Fast forward a few years. I learned about my diagnosis and had also developed depression. The latter condition was worse: I either went weeks without a problem or would have recurring depressive episodes in a shorter time span. I didn’t tell my parents about my struggles for longer than I should have.

I thought that since I had friends to turn to and my own ways of coping, I was fine. I never felt compelled to self-harm. And even when others advised me to “talk with someone,” the lingering fear and emotions associated with my last attempts at therapy ultimately prevented me from trying it again.

This year was a turning point. Due to various bad experiences—a job with a negative work environment, inability to escape ghosts from my past, and a bad roommate—my mental state slowly grew worse. Things finally exploded at summer’s end: I left a toxic friend group, lost my former best friend, quit my job, and moved back home after two years of independence.

For years, my mental illnesses left me feeling broken, weak, and worthless.

My coping methods were less effective as time went by, and sometimes not even my special playlist could truly help me. My support system stopped feeling like enough, especially as I started having anxiety about hanging out with my (now former) friends, fearing drama or judgment over my looks and behavior.

I had zero self-confidence, hated my body and my looks, and felt like I wasn’t worth loving. Dating my boyfriend helped significantly over the last two years in regaining confidence and loving myself, but I was still falling apart and irrationally feared he’d leave me like everyone else.

After the summer explosion made everything worse, I was finally forced to accept that I needed to start therapy again.

I’ve been attending cognitive behavioral therapy, or CBT, for four months now, and it’s helped me tremendously. I’ve been working to change my negative and self-destructive thinking habits, particularly when they arise during a panic attack or depressive episode. I learned how to more effectively manage my anxiety through several constructive methods, like mindfulness. I’ve started working on how to handle my depression when it strikes.

It isn’t easy. In fact, therapy can be hard and sometimes painful.

Facing your inner demons and talking about the past can be emotionally gutting, but also feels like someone lifted a massive weight off your shoulders. You speak with someone who is completely objective, can view the situation from a more critical standpoint, and may see something you can’t.

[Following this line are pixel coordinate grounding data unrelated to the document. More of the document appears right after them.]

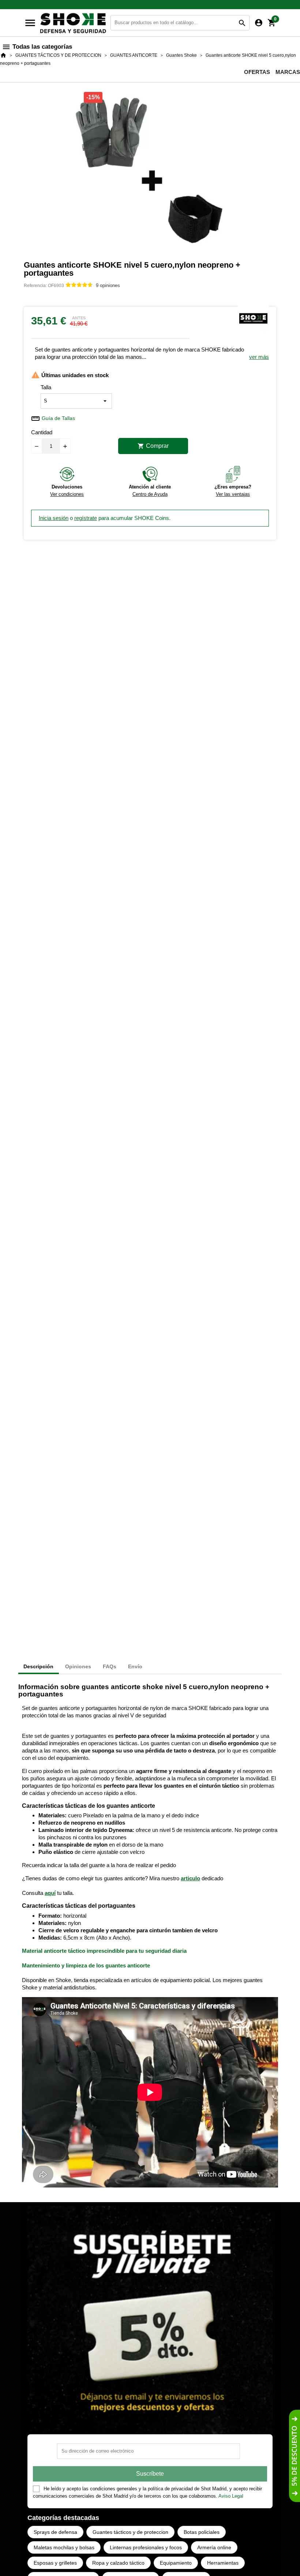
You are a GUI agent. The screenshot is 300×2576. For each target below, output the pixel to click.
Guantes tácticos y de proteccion (130, 2532)
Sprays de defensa (55, 2532)
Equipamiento (176, 2563)
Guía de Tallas (58, 418)
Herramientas (223, 2563)
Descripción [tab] (38, 1666)
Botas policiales (202, 2532)
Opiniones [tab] (78, 1666)
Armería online (214, 2547)
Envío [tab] (135, 1666)
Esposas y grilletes (55, 2563)
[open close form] (294, 2456)
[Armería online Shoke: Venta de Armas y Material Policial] (73, 22)
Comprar (153, 446)
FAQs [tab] (109, 1666)
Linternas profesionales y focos (146, 2547)
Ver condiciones (67, 494)
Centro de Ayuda (150, 494)
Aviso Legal (230, 2496)
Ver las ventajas (233, 494)
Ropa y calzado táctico (118, 2563)
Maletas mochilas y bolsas (64, 2547)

Going back to therapy allowed me to move on from past fears and is helping me to let go of the past. It’s allowed me to reflect on certain things from a different, more mature standpoint. This doesn’t mean I’m automatically “cured,” or that I will ever be completely okay, that my struggles will go away.

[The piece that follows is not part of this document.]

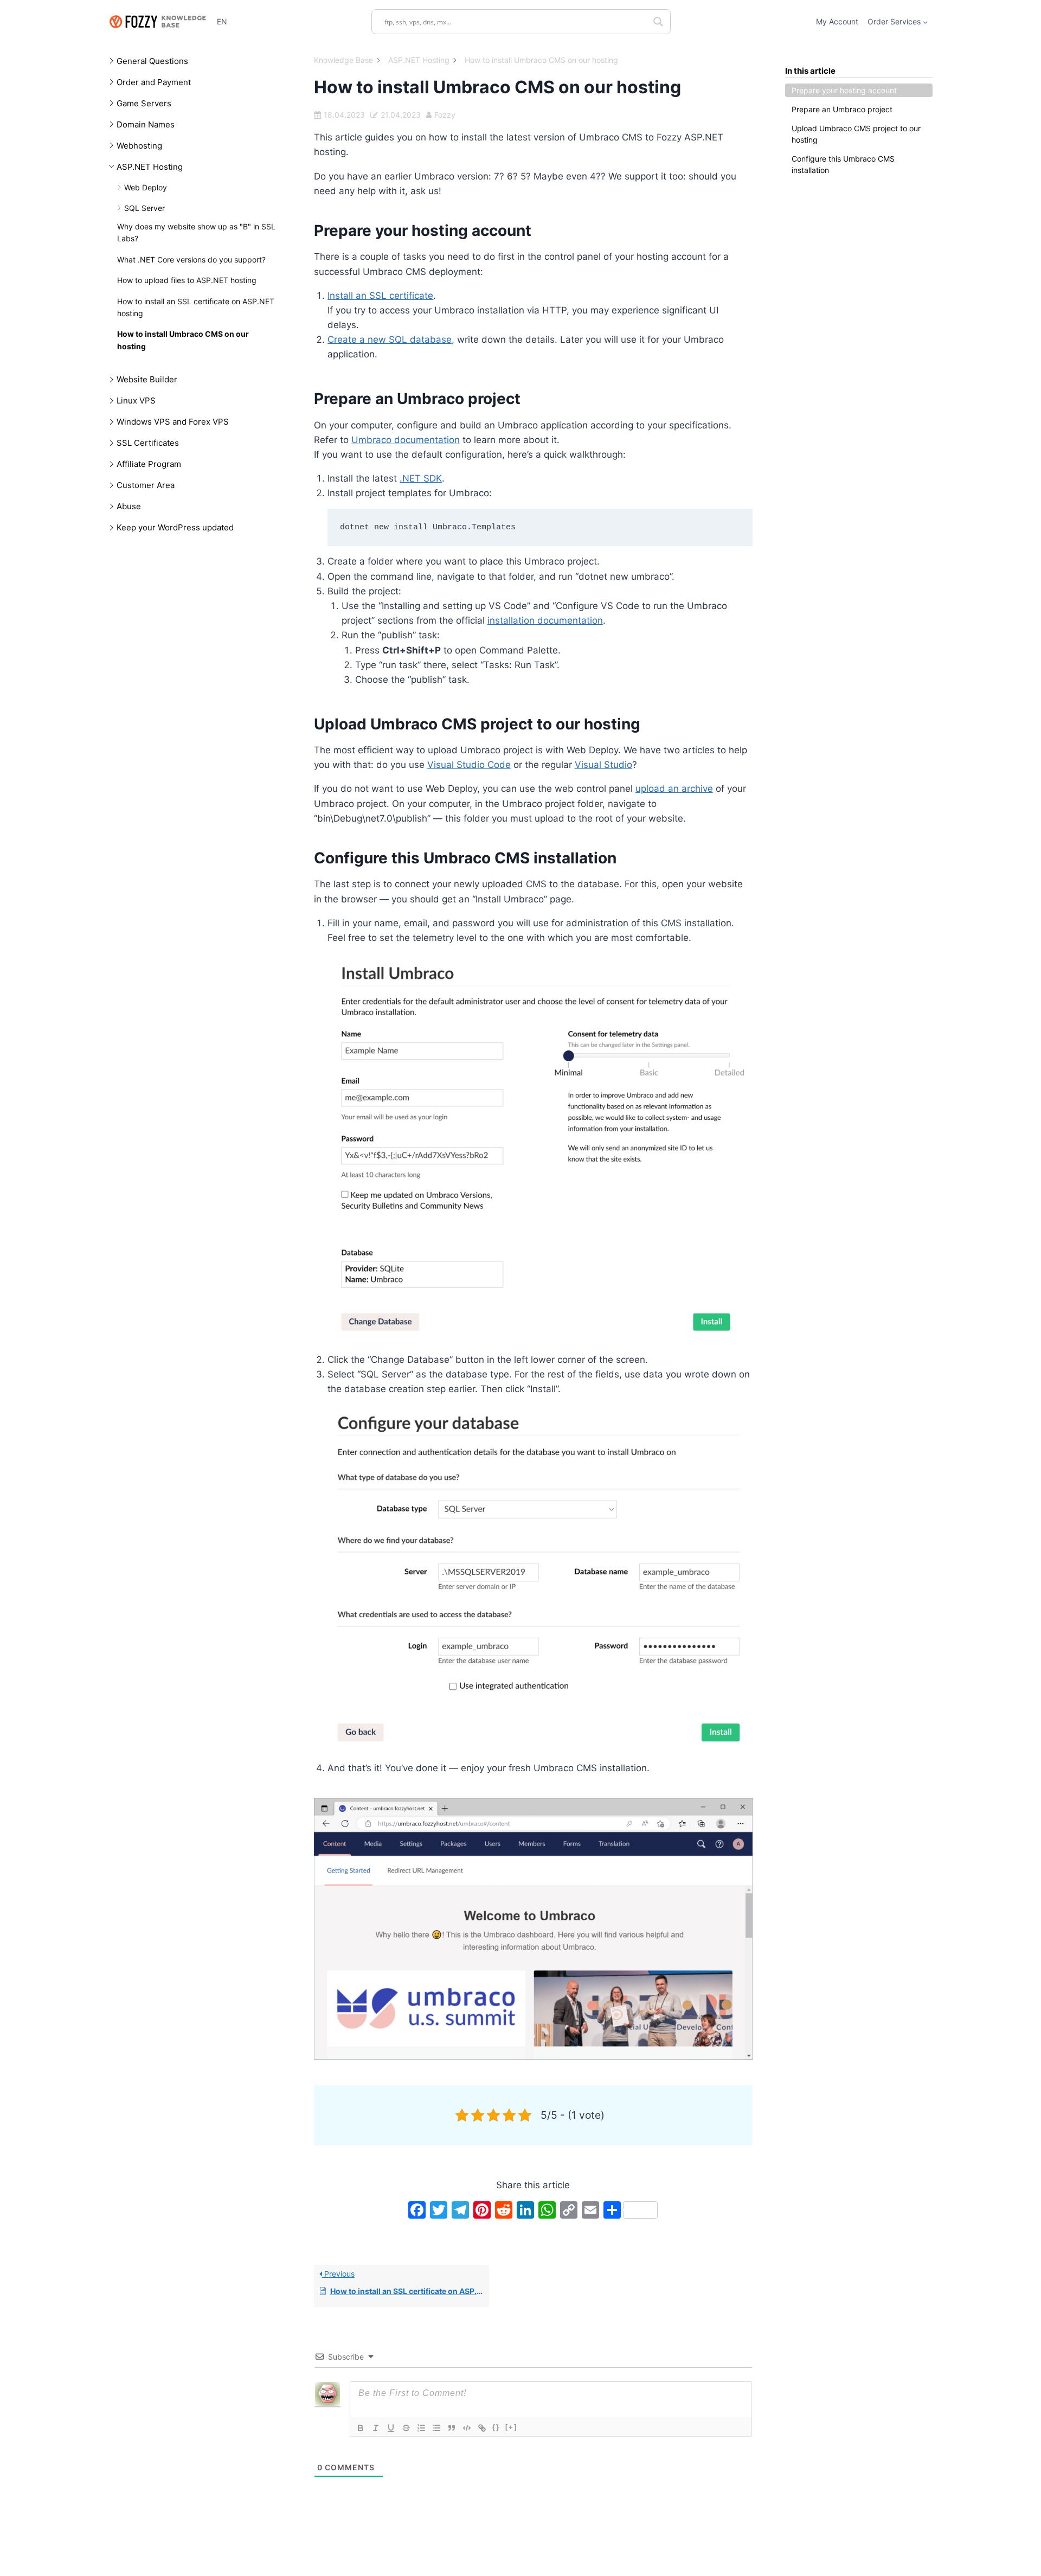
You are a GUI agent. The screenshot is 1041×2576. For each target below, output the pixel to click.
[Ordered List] (421, 2427)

Anxiety and depression are conditions I’ll always have to live with, but now I’m armed with ways to help me get through episodes. I can share the methods I’ve learned with those closest to me, so they too can assist me better through anxiety spikes and depressive episodes. And having learned that therapy can, in fact, have positive effects, I’ve become a big advocate for it.

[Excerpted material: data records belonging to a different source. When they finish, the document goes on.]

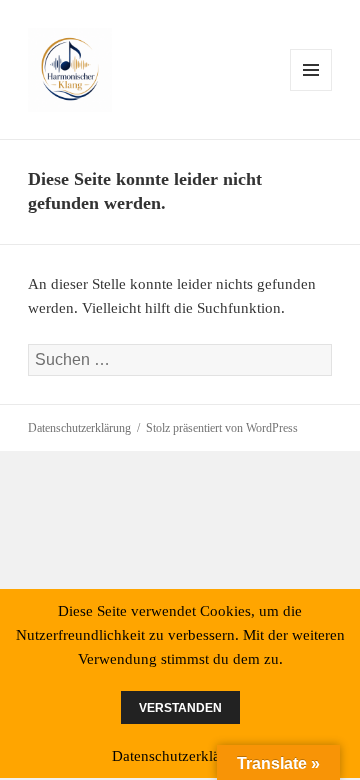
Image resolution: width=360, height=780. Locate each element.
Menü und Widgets (311, 90)
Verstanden (180, 708)
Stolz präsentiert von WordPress (222, 428)
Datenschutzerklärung (79, 428)
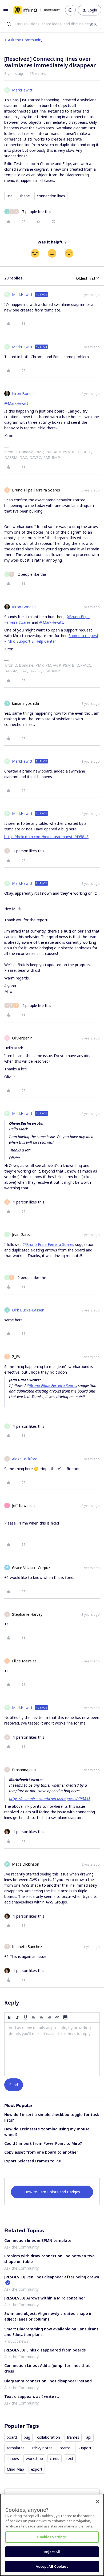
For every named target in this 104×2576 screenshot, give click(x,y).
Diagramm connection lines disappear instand (48, 2380)
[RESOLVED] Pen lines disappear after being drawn (51, 2276)
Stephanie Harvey (27, 1614)
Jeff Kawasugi (23, 1505)
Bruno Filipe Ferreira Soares (36, 490)
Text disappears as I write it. (31, 2396)
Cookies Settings (52, 2536)
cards (54, 2458)
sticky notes (42, 2447)
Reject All (52, 2551)
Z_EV (16, 1356)
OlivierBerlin (22, 1038)
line (10, 195)
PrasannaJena (24, 1769)
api (88, 2437)
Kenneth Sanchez (27, 1946)
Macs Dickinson (25, 1864)
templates (16, 2447)
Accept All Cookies (52, 2566)
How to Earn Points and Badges (52, 2191)
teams (65, 2447)
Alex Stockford (24, 1458)
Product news (16, 2341)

If there’s anything to be learned from my story, it’s that going to therapy does NOT make you weak, broken or worthless. Therapy makes you stronger, helps you heal, and boosts your self-worth. Therapy is not a crutch, it’s a tool you can use to help yourself.

So please, take care of yourself. Put your mental and physical health, your problems, yourself first. Go to therapy, find someone you can talk to, and work on getting to a better place. You will love yourself all the more for it.